Era malato da mesi, quindi sapevo che quel momento sarebbe arrivato. Speravo che riuscisse a resistere fino al mio diciassettesimo compleanno, ma tanto per lui non sarebbe cambiato granché.
Jacob Callahan non era certo un santo, ma era comunque mio padre, l'unica famiglia che avessi.
Il dottore mi diede la notizia mentre ero ferma nel corridoio freddo dell'ospedale.
«Abbiamo fatto tutto il possibile», disse, come se questo potesse farmi sentire meglio.

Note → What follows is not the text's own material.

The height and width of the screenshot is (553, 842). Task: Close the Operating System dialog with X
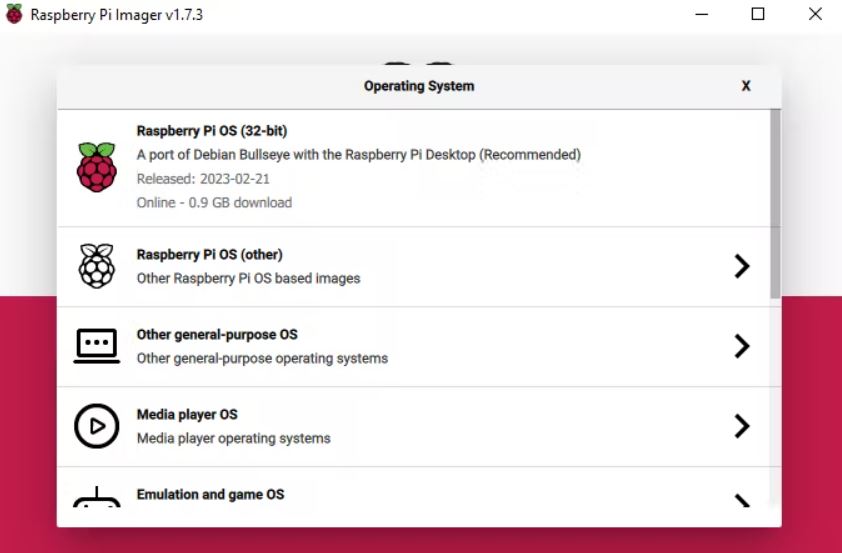point(746,86)
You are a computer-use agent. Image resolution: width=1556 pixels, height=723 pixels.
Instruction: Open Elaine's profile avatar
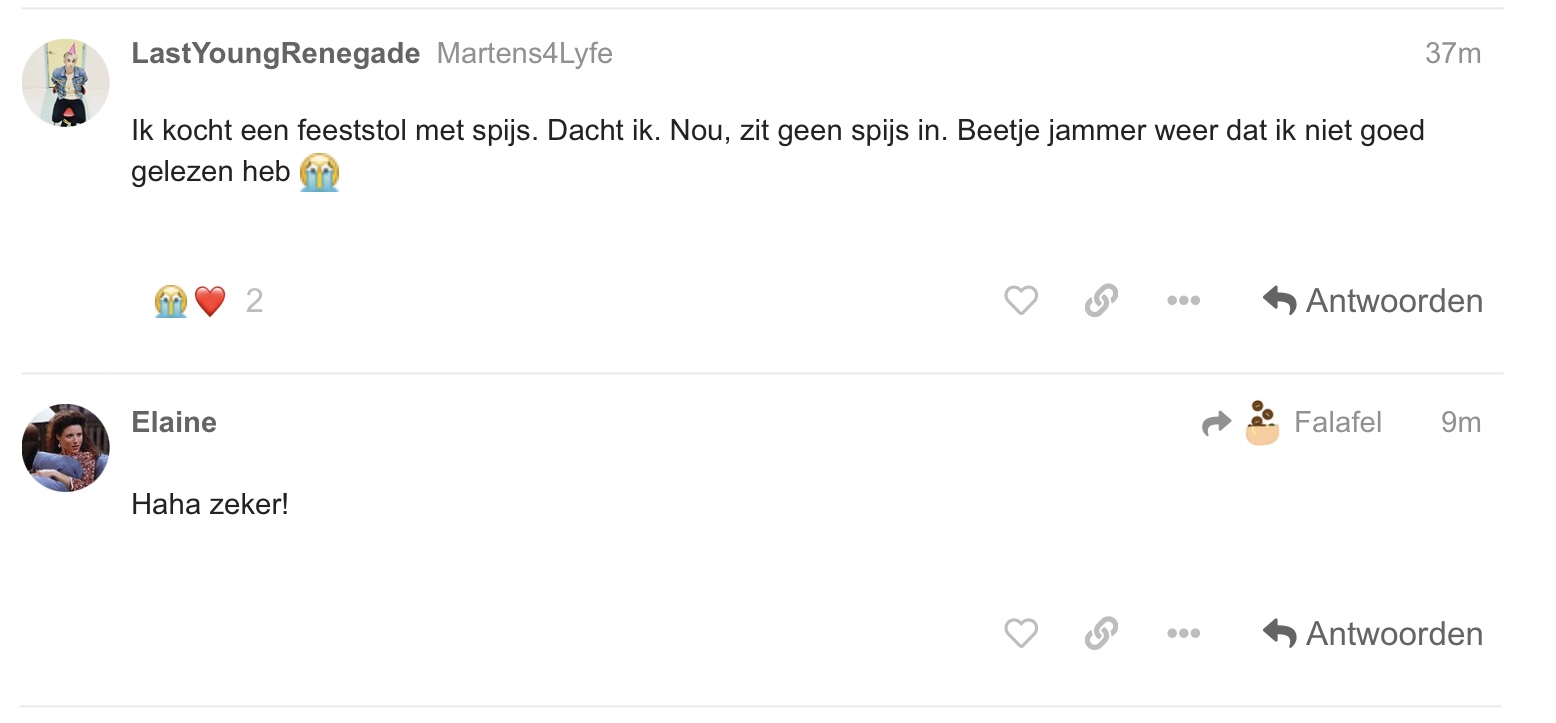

«C'è qualcuno che possiamo chiamare per lei, signorina Callahan?» chiese.
Le lacrime mi riempirono gli occhi, offuscandomi la vista. Non riuscivo proprio a pensare. Mio padre se n'era andato.
All'improvviso, il mondo mi sembrò così grande, così vuoto, ed ero completamente sola.
Sentivo le ginocchia cedere. Con quel vuoto nuovo che mi schiacciava, ero pronta ad arrendermi e a crollare.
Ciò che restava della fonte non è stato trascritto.